ORANGE COUNTY, Fla. – After taking a downturn in January, Orange County’s tourism development tax collection from hotel and resort stays was back on the rise in February, the latest report shows.
Comptroller Phil Diamond delivered the good news during a coronavirus briefing Thursday afternoon, saying the county’s monthly collection for February totaled $10,317,000.
Orange County Comptroller Phil Diamond announced today that TDT tax collections received by Orange County for the February 2021 collection month were $10,317,000. That is a 63.3% decrease from February 2020.— OC Comptroller - FL (@occompt) April 8, 2021
To read the press release go to:https://t.co/IJqKj1JvIL
That’s a $2,638,900, or 34%, increase from January’s collection of $7,678,100, which marked the first time the collection did not increase from the previous month since it hit rock bottom during the pandemic, likely due to reporting a surge in coronavirus cases in January following the holidays, along with additional factors, including sports, officials said.

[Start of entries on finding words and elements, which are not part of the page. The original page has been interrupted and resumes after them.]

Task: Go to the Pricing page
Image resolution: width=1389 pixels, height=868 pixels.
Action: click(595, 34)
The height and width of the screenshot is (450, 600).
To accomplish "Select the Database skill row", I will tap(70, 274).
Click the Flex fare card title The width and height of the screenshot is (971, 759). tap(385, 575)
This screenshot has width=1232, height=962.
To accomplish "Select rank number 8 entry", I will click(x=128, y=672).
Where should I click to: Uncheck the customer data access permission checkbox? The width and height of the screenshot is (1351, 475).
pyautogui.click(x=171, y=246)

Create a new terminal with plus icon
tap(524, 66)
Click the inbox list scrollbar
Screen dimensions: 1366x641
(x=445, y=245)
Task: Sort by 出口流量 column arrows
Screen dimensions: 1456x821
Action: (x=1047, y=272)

Diamond said while the increase in tourism tax dollars is good news, it’s still less than the county has collected in any pre-pandemic February since 2004. February 2021′s collection total is a 63.3% decrease from February 2020, according to the comptroller.
The chart below, provided by the comptroller’s office, shows collections are still at historic lows.
Despite hardships brought on by the pandemic over the last year, Diamond said there is reason to remain optimistic that TDT collections will bounce back.
“Although the number of COVID-19 cases and positivity rates have ticked up recently, they still remain relatively low. Additionally, the CDC has just updated its travel guidance for fully vaccinated people. CDC’s updated guidance that fully vaccinated people can travel within the United States is especially important for Orange County’s economy because millions of Americans are being vaccinated every day and will be more likely to travel here,” he said.
The president of Visit Orlando has also said “it’s time to be optimistic” about tourism in Central Florida.
Other recent moves, like Disney relaxing its mask policy for photos in its parks, offer hope that more normalcy could return to theme parks and other attractions soon.
[LATEST CORONAVIRUS NUMBERS: Florida reports 7,886 new cases as FEMA sites, mobile clinics prepare for fewer J&J doses]
To offset the TDT shortfalls, the county has relied on its reserves. This month, the country used $2.4 million in reserves, the smallest drawdown of reserve money since the start of the pandemic, according to Diamond’s office. In total, the county has used $130.7 million in its reserves since April 2020.
Tourism development taxes are released a month after the completed tax period. March’s numbers will be released in early May.
The funds go toward tourism projects within the county, including the convention center and the Dr. Phillips Center for the Performing Arts.